(How to complete this task)
Whenever a line in the entries includes the word "Toggle", copy that line out.

(Data extract)
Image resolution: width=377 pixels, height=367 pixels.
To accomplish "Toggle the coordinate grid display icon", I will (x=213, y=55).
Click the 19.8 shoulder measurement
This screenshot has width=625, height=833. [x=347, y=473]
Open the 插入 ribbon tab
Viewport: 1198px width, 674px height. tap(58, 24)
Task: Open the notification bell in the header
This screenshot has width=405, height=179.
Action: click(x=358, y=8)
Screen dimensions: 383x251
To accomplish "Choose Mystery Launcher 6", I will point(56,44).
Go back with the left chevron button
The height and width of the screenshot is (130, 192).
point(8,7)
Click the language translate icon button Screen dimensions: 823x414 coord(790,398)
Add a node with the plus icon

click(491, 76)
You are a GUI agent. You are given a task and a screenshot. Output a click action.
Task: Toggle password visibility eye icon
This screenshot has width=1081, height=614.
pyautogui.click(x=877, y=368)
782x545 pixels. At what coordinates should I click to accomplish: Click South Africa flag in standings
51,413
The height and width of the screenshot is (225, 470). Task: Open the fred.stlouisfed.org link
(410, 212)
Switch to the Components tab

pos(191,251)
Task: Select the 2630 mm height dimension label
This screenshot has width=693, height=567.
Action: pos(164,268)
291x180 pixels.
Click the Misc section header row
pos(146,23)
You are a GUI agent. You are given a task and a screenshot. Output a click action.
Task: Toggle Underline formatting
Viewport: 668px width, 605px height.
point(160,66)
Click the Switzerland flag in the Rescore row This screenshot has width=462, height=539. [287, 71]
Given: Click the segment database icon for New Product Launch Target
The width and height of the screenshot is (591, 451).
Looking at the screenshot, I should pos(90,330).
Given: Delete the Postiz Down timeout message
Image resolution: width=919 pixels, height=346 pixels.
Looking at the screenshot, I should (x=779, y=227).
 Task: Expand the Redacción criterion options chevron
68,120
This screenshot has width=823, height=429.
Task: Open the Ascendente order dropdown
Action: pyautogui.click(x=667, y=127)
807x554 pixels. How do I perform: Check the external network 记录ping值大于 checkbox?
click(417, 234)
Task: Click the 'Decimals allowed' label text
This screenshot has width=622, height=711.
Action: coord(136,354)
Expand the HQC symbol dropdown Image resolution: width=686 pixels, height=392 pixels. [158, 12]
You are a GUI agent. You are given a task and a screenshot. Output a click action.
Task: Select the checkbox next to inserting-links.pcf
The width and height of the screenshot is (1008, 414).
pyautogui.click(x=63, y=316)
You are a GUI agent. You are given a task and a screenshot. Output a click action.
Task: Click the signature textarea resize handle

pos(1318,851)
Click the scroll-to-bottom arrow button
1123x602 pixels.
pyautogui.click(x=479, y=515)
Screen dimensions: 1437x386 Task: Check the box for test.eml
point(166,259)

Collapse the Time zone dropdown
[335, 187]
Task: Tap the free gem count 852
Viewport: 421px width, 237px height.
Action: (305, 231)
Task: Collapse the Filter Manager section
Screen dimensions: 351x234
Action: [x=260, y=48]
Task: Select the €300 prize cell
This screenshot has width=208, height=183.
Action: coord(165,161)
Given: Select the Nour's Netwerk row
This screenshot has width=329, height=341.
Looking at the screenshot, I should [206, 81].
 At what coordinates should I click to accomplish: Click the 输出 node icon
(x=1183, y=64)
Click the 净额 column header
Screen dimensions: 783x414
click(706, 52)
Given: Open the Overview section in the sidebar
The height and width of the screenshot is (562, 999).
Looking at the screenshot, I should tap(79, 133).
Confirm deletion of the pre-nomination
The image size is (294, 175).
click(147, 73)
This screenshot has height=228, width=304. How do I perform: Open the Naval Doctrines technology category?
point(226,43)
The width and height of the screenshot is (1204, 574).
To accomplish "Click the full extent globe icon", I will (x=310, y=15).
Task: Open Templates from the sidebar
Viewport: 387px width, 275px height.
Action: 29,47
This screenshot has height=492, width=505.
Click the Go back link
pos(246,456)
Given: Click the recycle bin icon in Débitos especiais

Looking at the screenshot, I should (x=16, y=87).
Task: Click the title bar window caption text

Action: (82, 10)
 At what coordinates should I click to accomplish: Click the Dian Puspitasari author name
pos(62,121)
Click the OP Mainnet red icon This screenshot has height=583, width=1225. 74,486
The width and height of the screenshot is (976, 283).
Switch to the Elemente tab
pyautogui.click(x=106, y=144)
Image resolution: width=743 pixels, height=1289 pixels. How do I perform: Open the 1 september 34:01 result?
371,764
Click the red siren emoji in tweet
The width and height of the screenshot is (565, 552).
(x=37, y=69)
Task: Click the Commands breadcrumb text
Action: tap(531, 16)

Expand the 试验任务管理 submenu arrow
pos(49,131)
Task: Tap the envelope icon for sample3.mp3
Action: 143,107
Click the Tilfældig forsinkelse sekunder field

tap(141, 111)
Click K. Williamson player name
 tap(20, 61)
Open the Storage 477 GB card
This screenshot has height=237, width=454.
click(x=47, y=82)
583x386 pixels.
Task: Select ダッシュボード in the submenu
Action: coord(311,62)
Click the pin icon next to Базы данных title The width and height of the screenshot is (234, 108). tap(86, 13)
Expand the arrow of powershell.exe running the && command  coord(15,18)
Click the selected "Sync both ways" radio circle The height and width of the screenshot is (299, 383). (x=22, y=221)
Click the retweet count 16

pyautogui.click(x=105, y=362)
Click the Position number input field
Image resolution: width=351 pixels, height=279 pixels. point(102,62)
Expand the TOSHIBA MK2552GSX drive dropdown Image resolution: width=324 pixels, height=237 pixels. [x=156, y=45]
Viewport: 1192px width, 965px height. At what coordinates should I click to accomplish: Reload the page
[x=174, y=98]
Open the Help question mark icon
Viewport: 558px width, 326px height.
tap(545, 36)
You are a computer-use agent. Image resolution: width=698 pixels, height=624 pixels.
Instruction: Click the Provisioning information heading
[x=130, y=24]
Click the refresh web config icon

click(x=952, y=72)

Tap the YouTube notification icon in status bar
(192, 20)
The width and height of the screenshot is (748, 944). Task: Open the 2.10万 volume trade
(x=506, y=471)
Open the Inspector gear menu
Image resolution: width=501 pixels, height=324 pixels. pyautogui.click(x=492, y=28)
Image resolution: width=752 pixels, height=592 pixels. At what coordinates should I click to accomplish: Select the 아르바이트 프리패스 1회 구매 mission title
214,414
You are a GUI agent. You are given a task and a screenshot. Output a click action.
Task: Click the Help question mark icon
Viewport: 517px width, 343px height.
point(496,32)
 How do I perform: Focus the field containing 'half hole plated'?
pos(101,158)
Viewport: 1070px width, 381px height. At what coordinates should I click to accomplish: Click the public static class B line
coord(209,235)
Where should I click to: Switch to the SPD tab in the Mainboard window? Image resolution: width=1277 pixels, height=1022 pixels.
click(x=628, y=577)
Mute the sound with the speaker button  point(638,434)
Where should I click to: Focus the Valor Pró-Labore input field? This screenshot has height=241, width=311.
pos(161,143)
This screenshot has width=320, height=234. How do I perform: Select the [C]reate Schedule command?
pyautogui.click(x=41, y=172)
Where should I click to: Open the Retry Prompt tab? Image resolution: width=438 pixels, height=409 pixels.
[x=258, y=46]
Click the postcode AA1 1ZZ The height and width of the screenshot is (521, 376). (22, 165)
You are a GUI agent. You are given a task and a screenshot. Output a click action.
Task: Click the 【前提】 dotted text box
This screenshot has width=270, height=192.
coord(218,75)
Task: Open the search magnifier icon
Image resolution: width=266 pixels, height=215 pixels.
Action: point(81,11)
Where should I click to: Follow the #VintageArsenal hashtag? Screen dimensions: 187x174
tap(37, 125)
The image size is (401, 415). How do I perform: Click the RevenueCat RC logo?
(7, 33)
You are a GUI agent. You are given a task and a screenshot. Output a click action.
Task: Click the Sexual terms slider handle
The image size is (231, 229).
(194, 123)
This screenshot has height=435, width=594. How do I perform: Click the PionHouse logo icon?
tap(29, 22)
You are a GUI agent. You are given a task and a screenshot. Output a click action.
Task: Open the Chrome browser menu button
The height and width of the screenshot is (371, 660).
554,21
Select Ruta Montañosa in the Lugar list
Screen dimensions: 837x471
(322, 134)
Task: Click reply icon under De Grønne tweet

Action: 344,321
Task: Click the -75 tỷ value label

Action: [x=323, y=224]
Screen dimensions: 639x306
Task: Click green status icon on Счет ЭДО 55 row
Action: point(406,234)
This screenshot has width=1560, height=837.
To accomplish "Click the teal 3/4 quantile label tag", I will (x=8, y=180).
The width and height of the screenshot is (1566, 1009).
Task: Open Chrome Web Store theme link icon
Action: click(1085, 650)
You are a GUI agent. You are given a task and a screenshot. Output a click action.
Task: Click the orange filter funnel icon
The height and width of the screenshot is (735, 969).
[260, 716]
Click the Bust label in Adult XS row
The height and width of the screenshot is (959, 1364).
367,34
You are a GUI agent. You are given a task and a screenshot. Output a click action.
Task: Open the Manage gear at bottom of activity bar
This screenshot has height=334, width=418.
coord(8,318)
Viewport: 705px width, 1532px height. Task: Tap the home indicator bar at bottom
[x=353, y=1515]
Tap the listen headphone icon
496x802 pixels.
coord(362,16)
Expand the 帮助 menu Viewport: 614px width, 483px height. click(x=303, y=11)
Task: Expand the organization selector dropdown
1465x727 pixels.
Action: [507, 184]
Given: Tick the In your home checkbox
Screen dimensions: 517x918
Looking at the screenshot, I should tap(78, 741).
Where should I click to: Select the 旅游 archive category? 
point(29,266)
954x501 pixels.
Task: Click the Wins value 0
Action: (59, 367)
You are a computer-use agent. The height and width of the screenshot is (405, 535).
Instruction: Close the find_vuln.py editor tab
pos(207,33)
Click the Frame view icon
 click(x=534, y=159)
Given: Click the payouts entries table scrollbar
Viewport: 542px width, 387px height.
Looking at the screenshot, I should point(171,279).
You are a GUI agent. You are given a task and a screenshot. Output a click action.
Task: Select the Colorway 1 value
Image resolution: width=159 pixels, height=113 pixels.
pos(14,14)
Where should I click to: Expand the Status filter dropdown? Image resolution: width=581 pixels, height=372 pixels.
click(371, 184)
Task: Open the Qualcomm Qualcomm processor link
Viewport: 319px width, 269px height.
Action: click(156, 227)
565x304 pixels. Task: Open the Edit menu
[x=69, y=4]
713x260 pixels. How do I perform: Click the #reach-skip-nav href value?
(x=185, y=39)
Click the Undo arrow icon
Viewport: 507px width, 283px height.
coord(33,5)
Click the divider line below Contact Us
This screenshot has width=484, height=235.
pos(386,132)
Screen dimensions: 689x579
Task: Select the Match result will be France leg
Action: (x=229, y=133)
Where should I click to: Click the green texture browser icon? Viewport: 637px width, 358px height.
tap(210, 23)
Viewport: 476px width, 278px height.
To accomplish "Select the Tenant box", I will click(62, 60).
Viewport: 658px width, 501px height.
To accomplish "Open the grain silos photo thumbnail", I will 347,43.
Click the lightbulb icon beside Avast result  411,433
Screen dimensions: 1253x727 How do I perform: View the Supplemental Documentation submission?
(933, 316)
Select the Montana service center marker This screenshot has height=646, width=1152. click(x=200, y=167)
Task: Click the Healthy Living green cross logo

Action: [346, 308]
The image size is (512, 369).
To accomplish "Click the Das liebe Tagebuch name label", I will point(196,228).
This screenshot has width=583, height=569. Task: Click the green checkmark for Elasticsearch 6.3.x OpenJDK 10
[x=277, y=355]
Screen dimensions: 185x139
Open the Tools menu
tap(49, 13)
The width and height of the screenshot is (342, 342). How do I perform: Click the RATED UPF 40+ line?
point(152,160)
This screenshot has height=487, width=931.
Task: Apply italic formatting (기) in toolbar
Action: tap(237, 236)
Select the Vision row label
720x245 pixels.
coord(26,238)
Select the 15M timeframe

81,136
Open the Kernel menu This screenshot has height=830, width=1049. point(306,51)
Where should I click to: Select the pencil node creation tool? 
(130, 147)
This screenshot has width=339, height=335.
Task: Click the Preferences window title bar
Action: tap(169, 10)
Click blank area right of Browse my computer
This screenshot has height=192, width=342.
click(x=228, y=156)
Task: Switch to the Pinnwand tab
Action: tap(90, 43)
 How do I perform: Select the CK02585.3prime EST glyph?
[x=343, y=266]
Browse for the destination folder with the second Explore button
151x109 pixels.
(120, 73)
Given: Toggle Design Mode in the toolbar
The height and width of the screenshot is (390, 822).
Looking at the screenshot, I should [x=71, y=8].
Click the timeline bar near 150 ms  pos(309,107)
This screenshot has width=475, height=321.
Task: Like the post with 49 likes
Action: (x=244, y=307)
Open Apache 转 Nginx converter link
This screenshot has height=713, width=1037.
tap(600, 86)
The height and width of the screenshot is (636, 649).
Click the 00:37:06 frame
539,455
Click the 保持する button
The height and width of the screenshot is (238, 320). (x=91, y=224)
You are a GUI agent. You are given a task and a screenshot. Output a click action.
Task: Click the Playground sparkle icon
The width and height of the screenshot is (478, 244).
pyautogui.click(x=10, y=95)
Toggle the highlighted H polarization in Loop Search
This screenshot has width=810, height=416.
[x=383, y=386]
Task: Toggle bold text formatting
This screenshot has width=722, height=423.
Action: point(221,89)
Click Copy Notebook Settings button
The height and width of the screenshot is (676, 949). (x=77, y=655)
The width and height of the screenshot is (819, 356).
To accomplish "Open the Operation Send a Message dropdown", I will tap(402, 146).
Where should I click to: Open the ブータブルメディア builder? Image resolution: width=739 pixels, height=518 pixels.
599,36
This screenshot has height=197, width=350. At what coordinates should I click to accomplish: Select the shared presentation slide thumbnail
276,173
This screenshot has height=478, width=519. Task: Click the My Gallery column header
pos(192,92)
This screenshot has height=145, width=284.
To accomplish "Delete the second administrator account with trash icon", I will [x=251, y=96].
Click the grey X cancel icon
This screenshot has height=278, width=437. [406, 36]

(Answer section)
To accomplish "Toggle the coordinate grid display icon", I will (x=213, y=55).
Task: Toggle password visibility eye icon
Task: Toggle Underline formatting
Given: Toggle Design Mode in the toolbar
Toggle the highlighted H polarization in Loop Search
Task: Toggle bold text formatting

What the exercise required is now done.